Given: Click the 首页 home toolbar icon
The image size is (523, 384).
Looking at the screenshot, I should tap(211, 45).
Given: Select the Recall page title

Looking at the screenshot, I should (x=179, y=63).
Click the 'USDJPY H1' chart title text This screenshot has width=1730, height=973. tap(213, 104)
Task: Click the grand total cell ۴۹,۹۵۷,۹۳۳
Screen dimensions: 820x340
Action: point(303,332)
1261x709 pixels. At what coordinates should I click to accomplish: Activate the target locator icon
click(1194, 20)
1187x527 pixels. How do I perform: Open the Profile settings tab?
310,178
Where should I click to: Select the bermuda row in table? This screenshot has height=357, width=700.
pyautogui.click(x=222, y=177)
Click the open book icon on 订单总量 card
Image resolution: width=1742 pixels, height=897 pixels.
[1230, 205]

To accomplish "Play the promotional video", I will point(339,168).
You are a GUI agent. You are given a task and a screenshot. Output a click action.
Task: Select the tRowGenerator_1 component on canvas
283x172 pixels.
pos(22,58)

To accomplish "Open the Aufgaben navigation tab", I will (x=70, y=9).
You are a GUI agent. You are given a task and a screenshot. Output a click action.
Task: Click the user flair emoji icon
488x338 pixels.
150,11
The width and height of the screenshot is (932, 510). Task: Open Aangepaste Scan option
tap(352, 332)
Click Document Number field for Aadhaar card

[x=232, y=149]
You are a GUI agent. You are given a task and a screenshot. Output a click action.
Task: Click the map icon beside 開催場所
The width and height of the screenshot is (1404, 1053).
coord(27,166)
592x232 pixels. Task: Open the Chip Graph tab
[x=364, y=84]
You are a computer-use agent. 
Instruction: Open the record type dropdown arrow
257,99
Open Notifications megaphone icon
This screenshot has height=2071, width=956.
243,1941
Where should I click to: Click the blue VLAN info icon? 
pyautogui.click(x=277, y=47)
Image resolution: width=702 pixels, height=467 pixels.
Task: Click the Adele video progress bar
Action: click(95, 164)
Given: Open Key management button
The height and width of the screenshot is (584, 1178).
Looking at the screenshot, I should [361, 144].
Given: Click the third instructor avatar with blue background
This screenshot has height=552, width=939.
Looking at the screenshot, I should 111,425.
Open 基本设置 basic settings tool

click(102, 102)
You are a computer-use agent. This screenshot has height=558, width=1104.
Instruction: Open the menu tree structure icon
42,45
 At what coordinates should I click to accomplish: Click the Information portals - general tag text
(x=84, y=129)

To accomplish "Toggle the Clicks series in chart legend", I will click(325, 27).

▶ _Set exercise_
Quote the listing above exactly, starting at the line that contains "Given: Select the Recall page title" and ending after the line that contains "click(102, 102)".

▶ _Correct answer_
Given: Select the Recall page title

Looking at the screenshot, I should (x=179, y=63).
Click the 'USDJPY H1' chart title text This screenshot has width=1730, height=973. tap(213, 104)
Task: Click the grand total cell ۴۹,۹۵۷,۹۳۳
Screen dimensions: 820x340
Action: point(303,332)
1261x709 pixels. At what coordinates should I click to accomplish: Activate the target locator icon
click(1194, 20)
1187x527 pixels. How do I perform: Open the Profile settings tab?
310,178
Where should I click to: Select the bermuda row in table? This screenshot has height=357, width=700.
pyautogui.click(x=222, y=177)
Click the open book icon on 订单总量 card
Image resolution: width=1742 pixels, height=897 pixels.
[1230, 205]

To accomplish "Play the promotional video", I will point(339,168).
You are a GUI agent. You are given a task and a screenshot. Output a click action.
Task: Select the tRowGenerator_1 component on canvas
283x172 pixels.
pos(22,58)

To accomplish "Open the Aufgaben navigation tab", I will (x=70, y=9).
You are a GUI agent. You are given a task and a screenshot. Output a click action.
Task: Click the user flair emoji icon
488x338 pixels.
150,11
The width and height of the screenshot is (932, 510). Task: Open Aangepaste Scan option
tap(352, 332)
Click Document Number field for Aadhaar card

[x=232, y=149]
You are a GUI agent. You are given a task and a screenshot. Output a click action.
Task: Click the map icon beside 開催場所
The width and height of the screenshot is (1404, 1053).
coord(27,166)
592x232 pixels. Task: Open the Chip Graph tab
[x=364, y=84]
You are a computer-use agent. 
Instruction: Open the record type dropdown arrow
257,99
Open Notifications megaphone icon
This screenshot has height=2071, width=956.
243,1941
Where should I click to: Click the blue VLAN info icon? 
pyautogui.click(x=277, y=47)
Image resolution: width=702 pixels, height=467 pixels.
Task: Click the Adele video progress bar
Action: click(95, 164)
Given: Open Key management button
The height and width of the screenshot is (584, 1178).
Looking at the screenshot, I should [361, 144].
Given: Click the third instructor avatar with blue background
This screenshot has height=552, width=939.
Looking at the screenshot, I should 111,425.
Open 基本设置 basic settings tool

click(102, 102)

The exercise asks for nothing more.